Before it all kicked in, I did get a chance to try out my bright idea for the machine networking from Visual Marks - inlaid appliqué.
From this...
to this. It's OK, but if I was going to do it again I wouldn't try to cut felt with a craft knife!
So as most of the stress is now over (one big stressor is still around, but it is being tackled) I disappeared into my workroom.
At the beginning of the year I challenged myself to make a book a week, so here are numbers 2, 4 and 5. (Number 1, a pamphlet about our trip to the Spinnaker Tower, has gone to its new home, and I can't find number 3, although you can see it here.)
Number 5 is a circle accordion from Alisa Golden's 'Expressive Handmade Books'. I followed her suggestion to use prepainted paper for the pages, with the idea that I might doodle round the pre-existing marks.

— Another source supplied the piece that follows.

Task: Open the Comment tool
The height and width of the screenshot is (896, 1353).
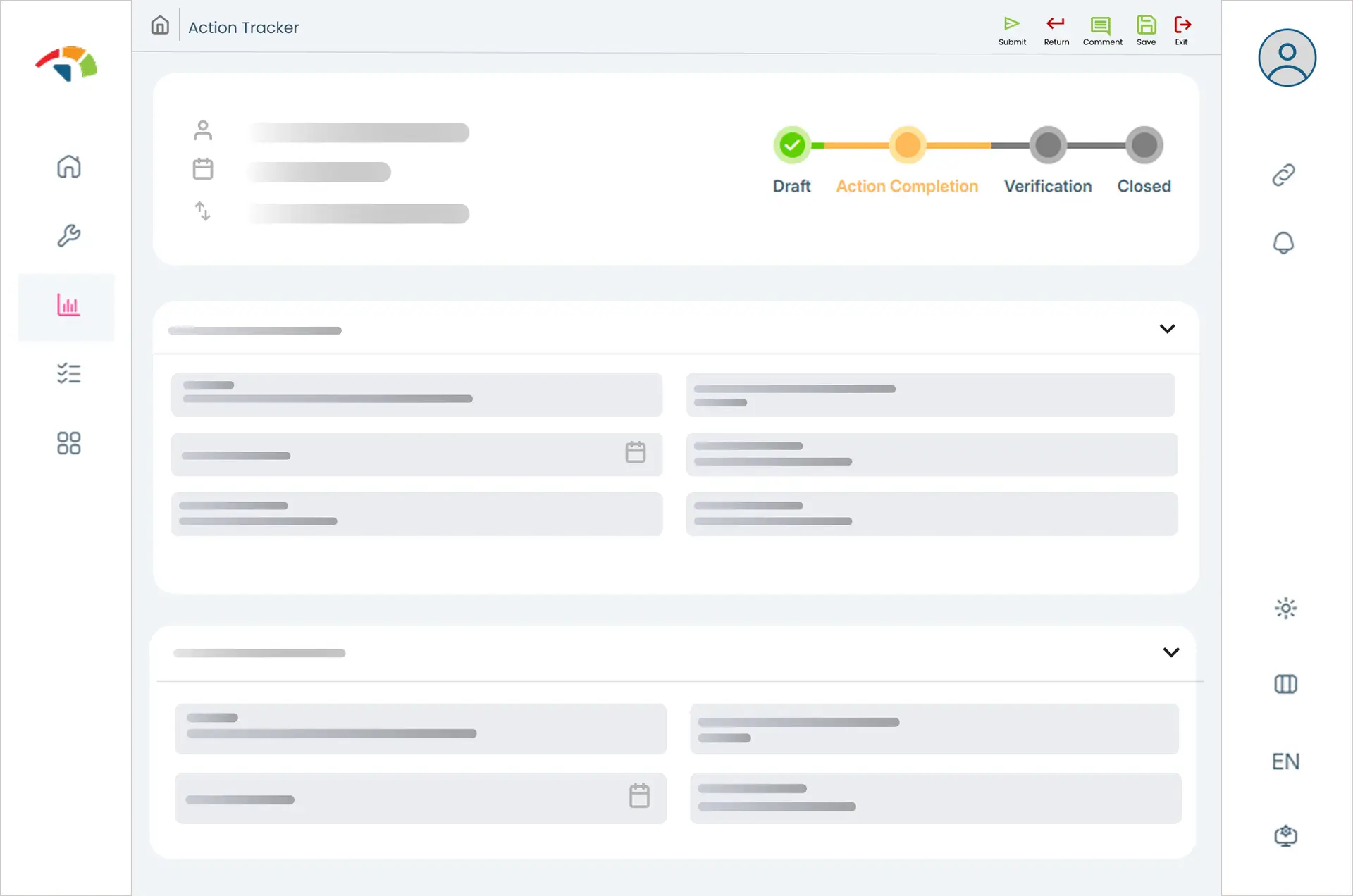Action: pyautogui.click(x=1101, y=26)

Will I keep up weekly book-making for the rest of the year? Highly unlikely, but I can dream.
I also found time to do a bit of sketchbook playing for Visual Marks. Machine embroidery is all very well, but those stitches are a bit small. So I decided to try reproducing the patterns in cut paper,
.
Can you spot the deliberate mistake?
I have ideas for more VM playing tomorrow, plus a commission for a tooth fairy pillow.
The Traveller's Blanket has been on the back burner - this is as far as it's got. However, not only is it good sitting-on-the-sofa-listening-to-the-TV/Radio 3 embroidery, it is particularly good sitting-on-the-sofa-listening-to-the-TV/Radio 3-on-a-dark-and-stormy-insomniac-night embroidery, because it is about 1.5 metres square and warm.
However, I think tonight will be knitting again - there is something so comforting about it, on a filthy night like tonight. I hope, wherever you are, the weather is a little dryer, or if not, at least you have escaped the floods.